**STUDY MATERIAL:**
● ● ● ●
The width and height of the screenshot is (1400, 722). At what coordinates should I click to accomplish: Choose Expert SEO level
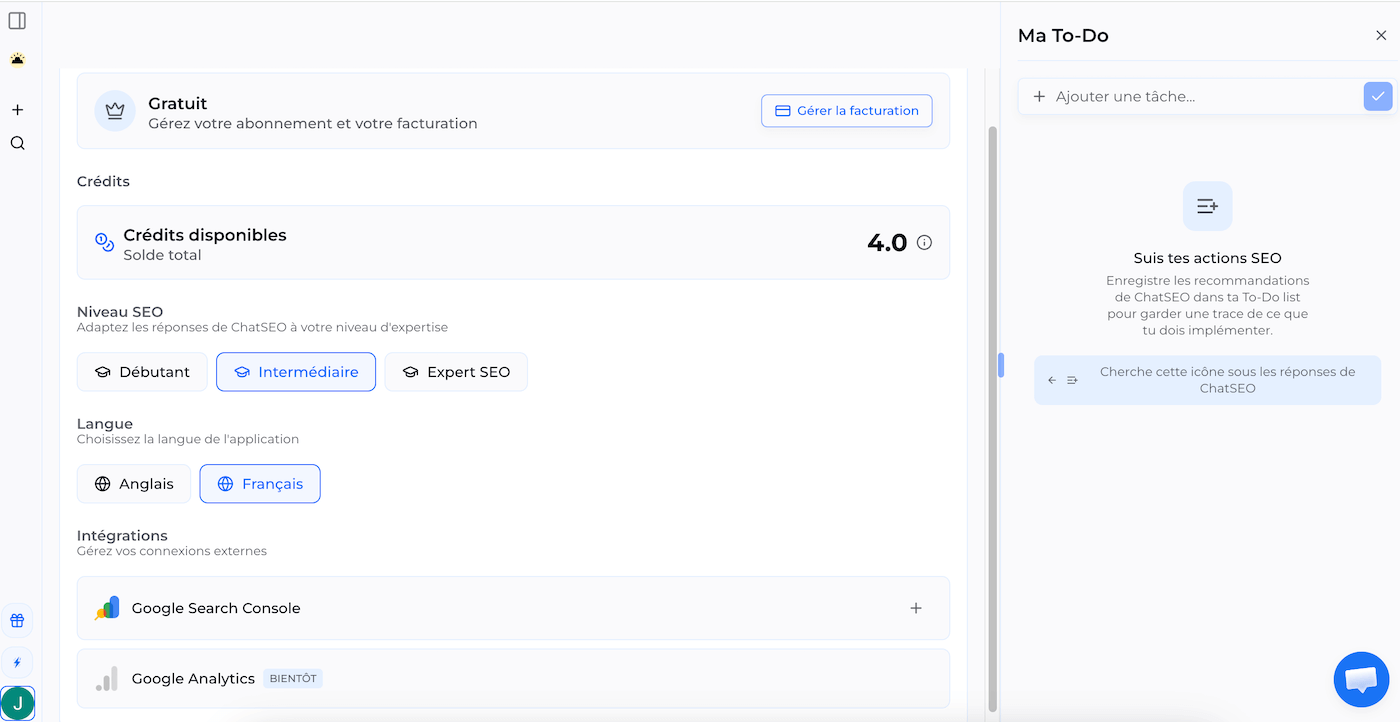pos(456,372)
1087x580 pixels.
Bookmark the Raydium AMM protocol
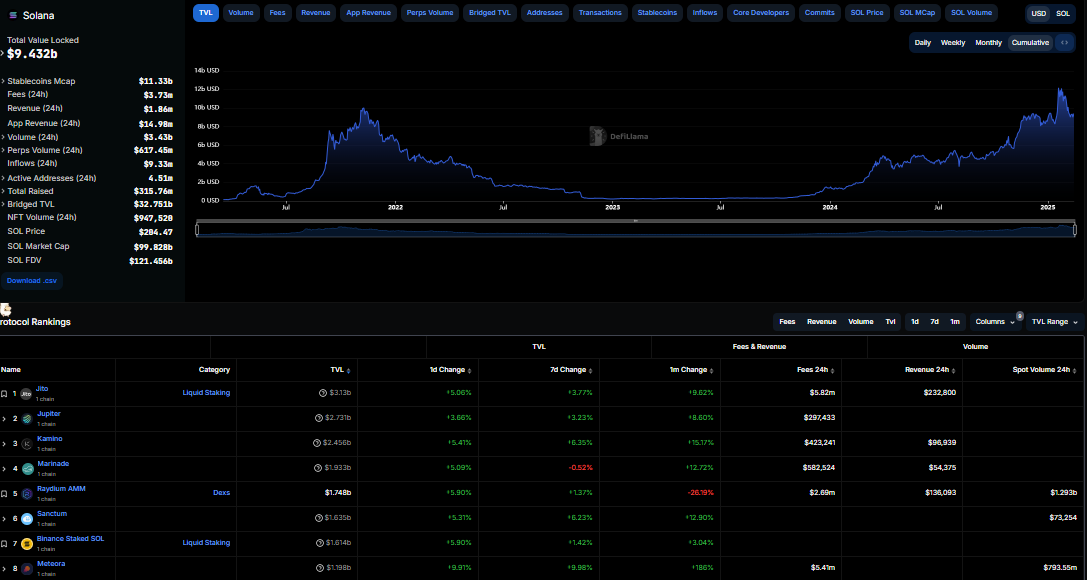pyautogui.click(x=4, y=494)
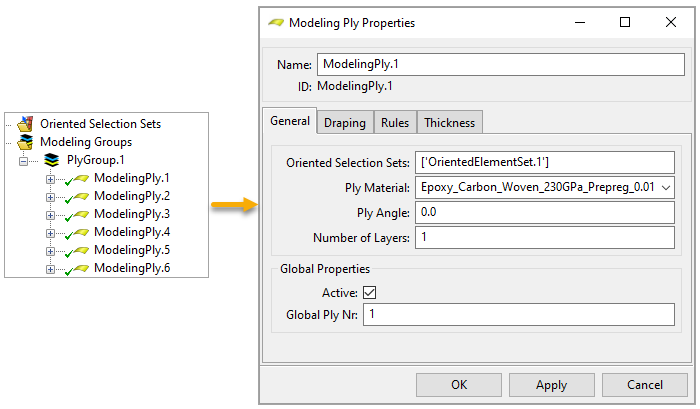
Task: Switch to the Draping tab
Action: click(x=345, y=123)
● ● ● ●
**WORK INSTRUCTIONS:** The records need to be restated word for word, minus any images.

**ANSWER SECTION:**
The width and height of the screenshot is (1400, 722). At what coordinates should I click to accomplish: Choose Expert SEO level
pos(456,372)
1087x580 pixels.
Bookmark the Raydium AMM protocol
pyautogui.click(x=4, y=494)
Task: Switch to the Draping tab
Action: click(x=345, y=123)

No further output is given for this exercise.